His career of guilt, however, was destined soon to close; for being met in King’s-road, Chelsea, by a patrole named Jones, on Sunday night, the 20th of March, under suspicious circumstances, he was taken into custody, and a pistol and sword-stick were found in his possession. Information of his capture being published, on the morning of his examination at Bow-street, he was instantly recognised by Jones and Treadwell, the two coachmen, his robberies upon whom we have described; and further proof of his identity in the former case was found in a duplicate which was taken from his pocket, referring to the pawning of the watch of the prosecutor.

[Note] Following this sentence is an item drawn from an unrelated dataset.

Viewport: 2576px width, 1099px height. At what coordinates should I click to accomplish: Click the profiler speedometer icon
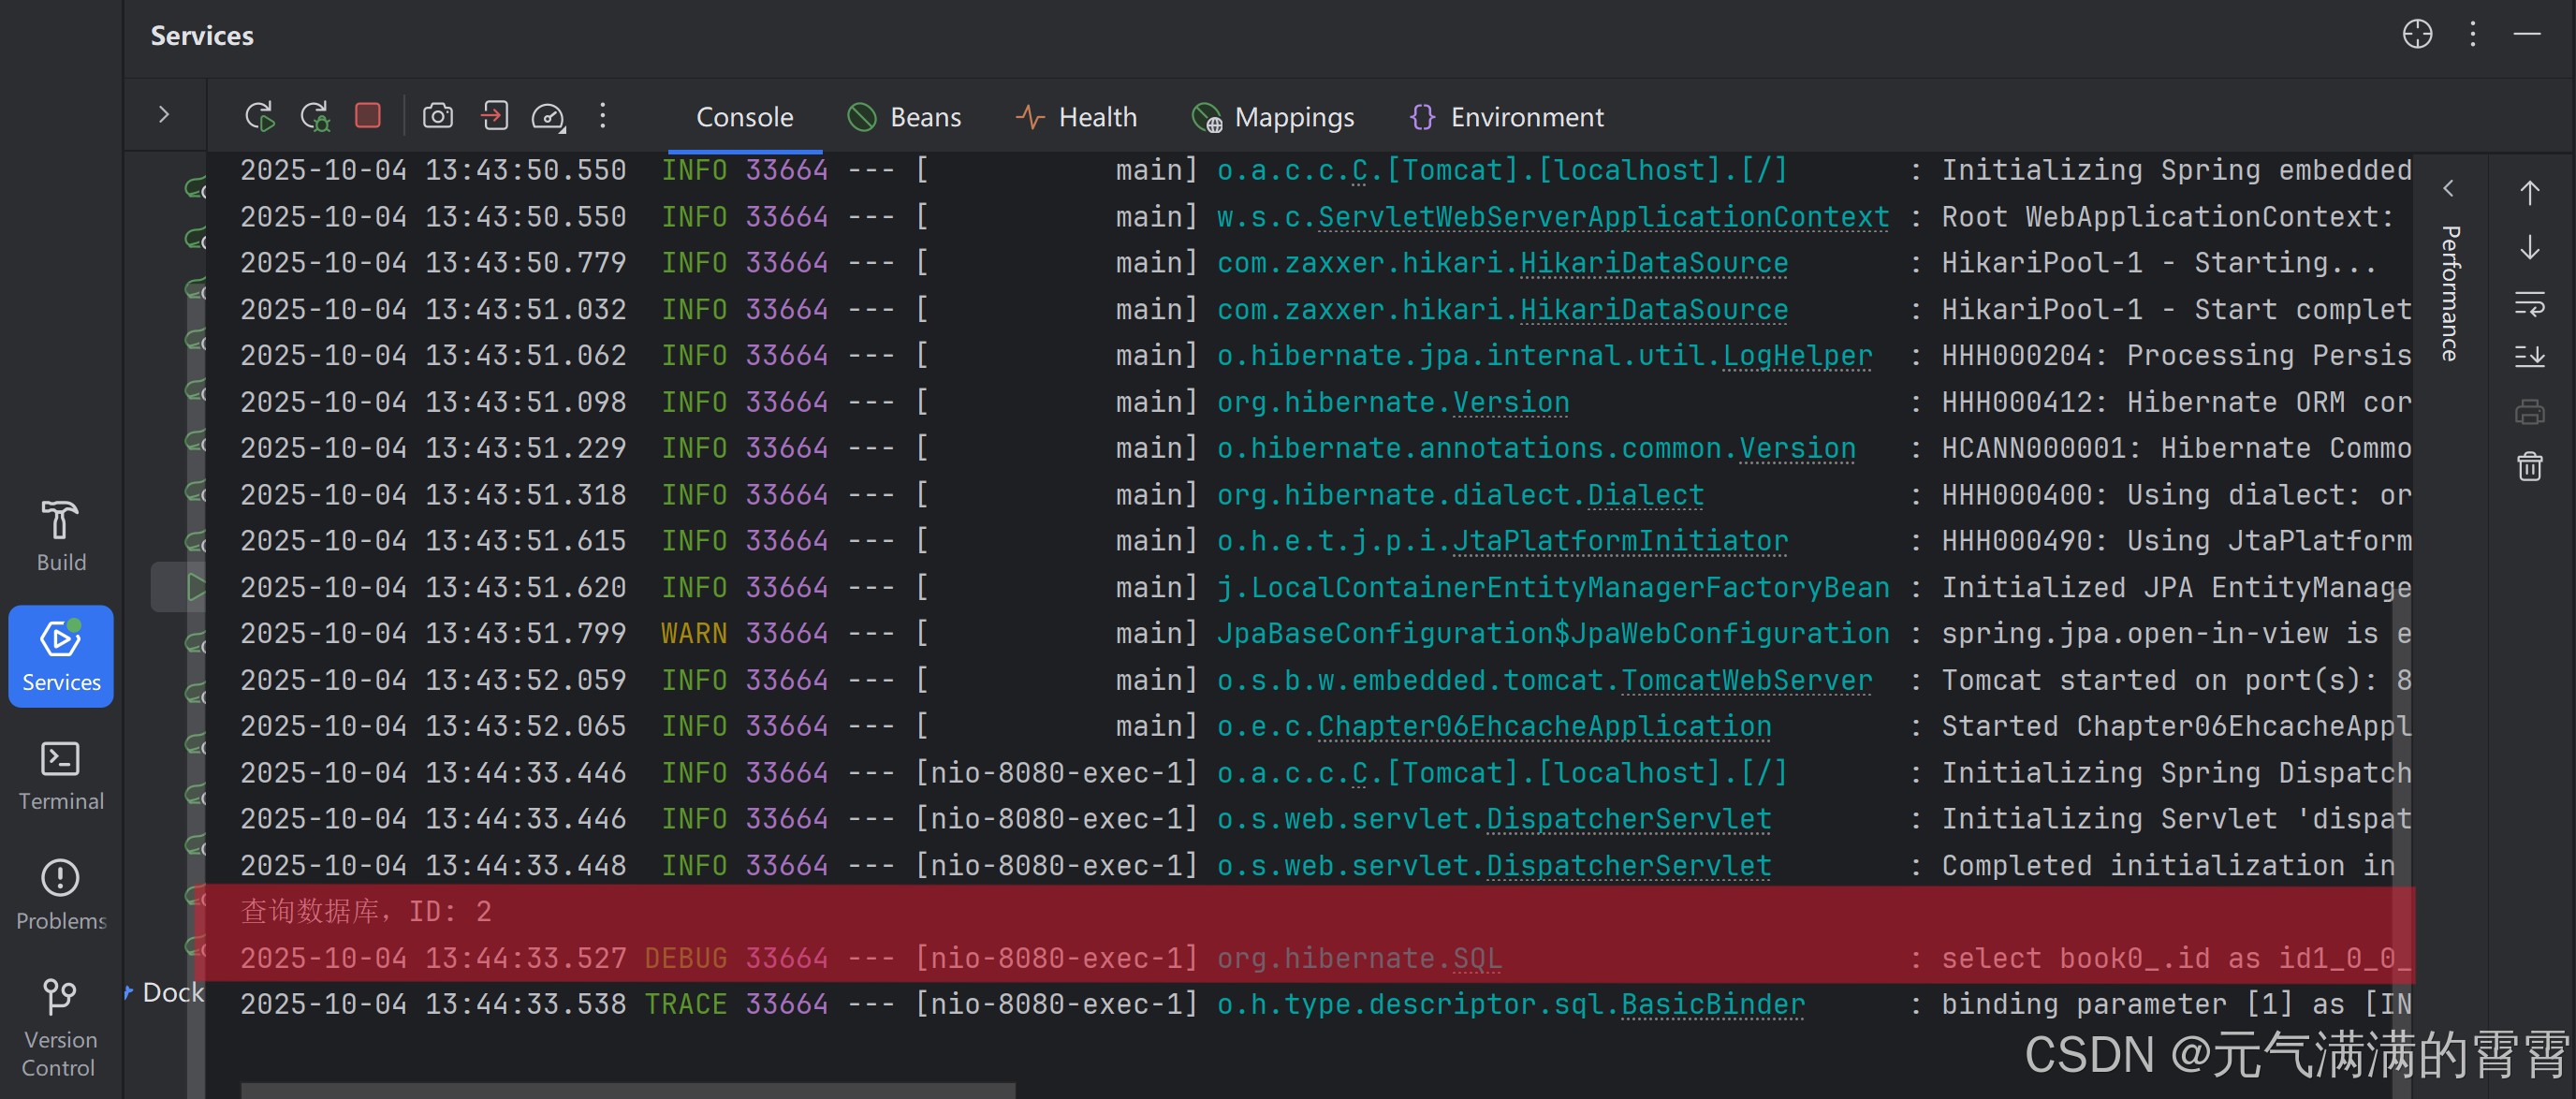(548, 117)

Three other charges of a similar character were subsequently preferred against him by other coachmen, whom he had induced to convey him to unfrequented places in the vicinity of London; and a fourth case of robbery on the highway was proved by John Chilton, a porter at Messrs. Spode’s Staffordshire warehouse, whom he had met at Bayswater, and whom, after having maltreated and wounded, he had robbed of three shillings and sixpence.

On his trial the prisoner was recognised as a discharged artillery-man, and was identified by Treadwell, one of his prosecutors, as having been his fellow-prisoner in the King’s Bench; and he was found guilty, and sentenced to death.

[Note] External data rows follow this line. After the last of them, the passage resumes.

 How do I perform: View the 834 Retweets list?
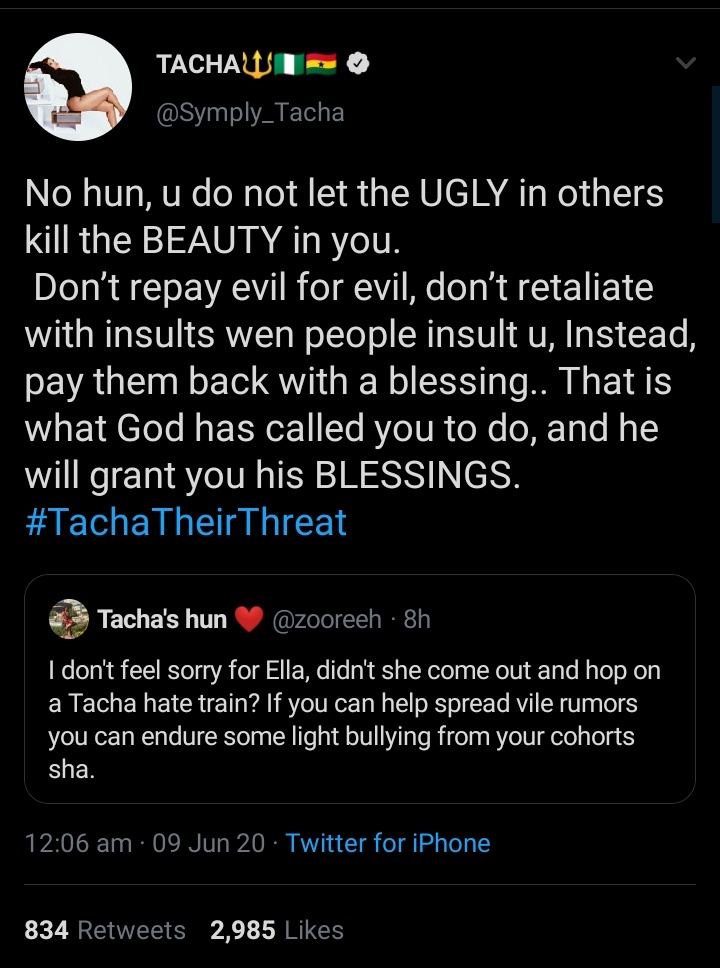pos(105,930)
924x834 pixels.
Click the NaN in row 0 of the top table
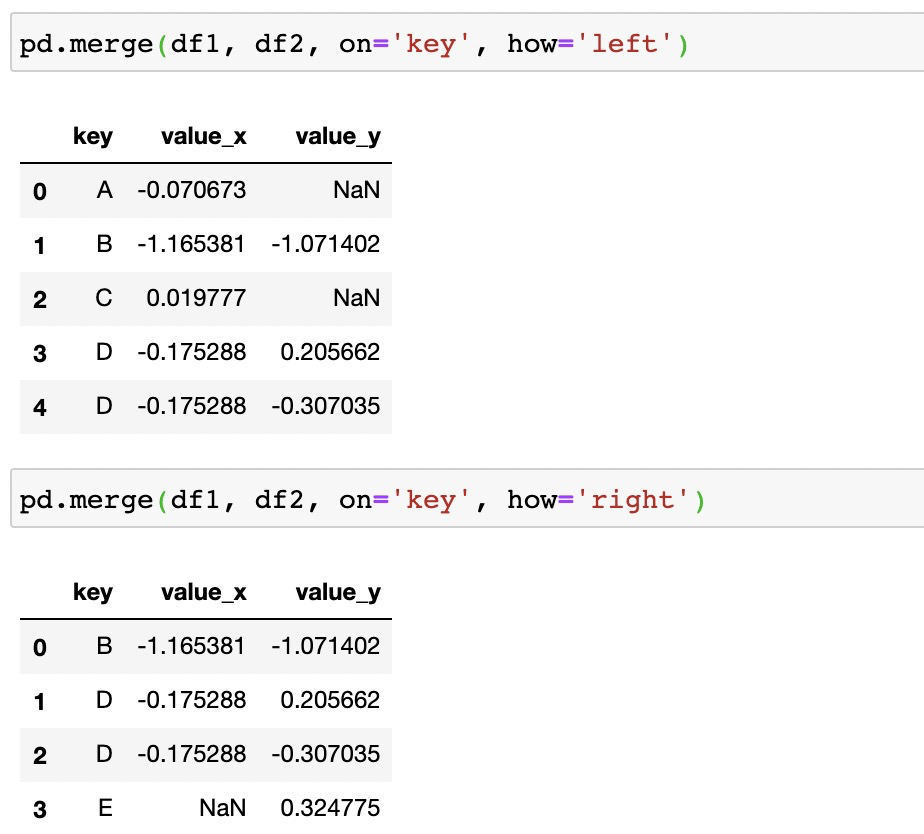coord(358,190)
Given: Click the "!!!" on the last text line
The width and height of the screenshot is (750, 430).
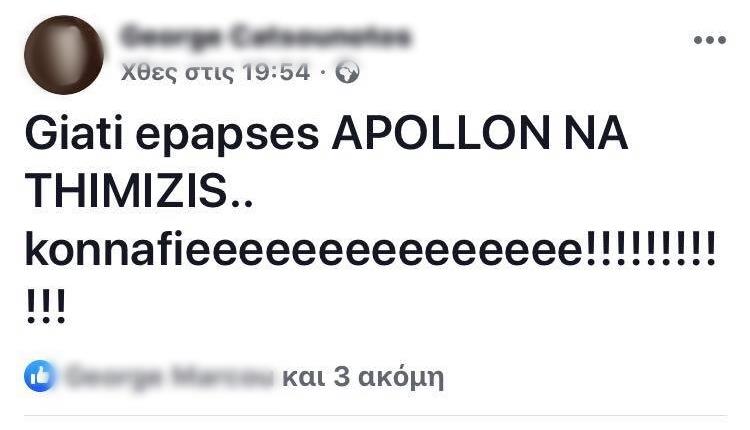Looking at the screenshot, I should point(46,307).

He was hanged at the Old Bailey in the month of June 1803, apparently fully sensible of the enormity of the crimes which he had committed.


GEORGE FOSTER.
EXECUTED FOR THE MURDER OF HIS WIFE AND CHILD.

THE conviction of this wretched man was founded entirely upon circumstantial evidence.

He was indicted on the 14th January, 1803, at the Old Bailey, for the wilful murder of his wife and child.

From the testimony of the witnesses called in support of the case for the prosecution, it appeared, that the prisoner lived in a place called North row, Grosvenor-square, and that his wife and child lived with the mother of the former in Old Boswell-court, but were in the habit of going to the prisoner’s lodgings to sleep, every Saturday night. On the 4th December, in compliance with this custom, his wife quitted her mother’s house with the child, and was never more seen by her until the Wednesday following, when her body was picked up in the Paddington Canal, near the Mitre Tavern, at a distance of about two miles from Paddington. Inquiries were subsequently made, the result of which proved, that the prisoner had been seen with his wife at the Mitre, as late as half-past four o’clock on the evening of the 5th December, and that then they went away together, walking by the side of the canal towards London. The prisoner was met in town, by an acquaintance, at about six o’clock; but no suspicion was entertained until the discovery of the body. The prisoner was then taken into custody, when he declared that immediately on his leaving the Mitre, he had quitted his wife, and had gone across the fields as far as Whetstone, on his way to Barnet to see two of his children, who were in the workhouse there; but that on his arrival there, it was so dark that he returned to London at about eight o’clock, but that he never saw his wife again.